Alongside his own story, that of a youthful humanist evolving into an ambivalent medical student, an accidental microbiologist, and finally a world-class researcher, Bishop gives us a fast-paced and engrossing tale of the microbe hunters. It is a narrative enlivened by vivid anecdotes about our deadliest microbial enemies--the Black Death, cholera, syphilis, tuberculosis, malaria, smallpox, HIV--and by biographical sketches of the scientists who led the fight against these scourges.

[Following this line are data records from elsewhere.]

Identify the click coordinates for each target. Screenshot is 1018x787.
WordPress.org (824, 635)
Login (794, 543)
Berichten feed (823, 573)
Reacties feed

Bishop then provides an introduction for nonscientists to the molecular underpinnings of cancer and concludes with an analysis of many of today’s most important science-related controversies--ranging from stem cell research to the attack on evolution to scientific misconduct. How to Win the Nobel Prize affords us the pleasure of hearing about science from a brilliant practitioner who is a humanist at heart. Bishop’s perspective will be valued by anyone interested in biomedical research and in the past, present, and future of the battle against cancer.
PUBLISHERS WEEKLY
Despite his book's encouraging title, Bishop--who won a Nobel Prize in Physiology and Medicine in 1989--cautions that"I have not written an instruction manual for pursuit of the prize." Instead, he has written an amiable reflection on the experience of being a Nobelist, intertwined with some history and anecdotes about the award, and balanced by a wide-ranging review of his own career as an"accidental scientist"--his transformation from small-town boy who, when a college professor suggested he apply to Harvard for medical school, said,"Where is that?" to successful and celebrated microbiologist studying viruses and eventually cancer cells (the work that won him the Nobel). Along the way, Bishop reflects on the history of our knowledge of microbes, cancer, the politics of funding research and present-day disenchantment with science. His main purpose in writing this book, Bishop says, is to show that"scientists are supremely human"--which he does with grace and charm.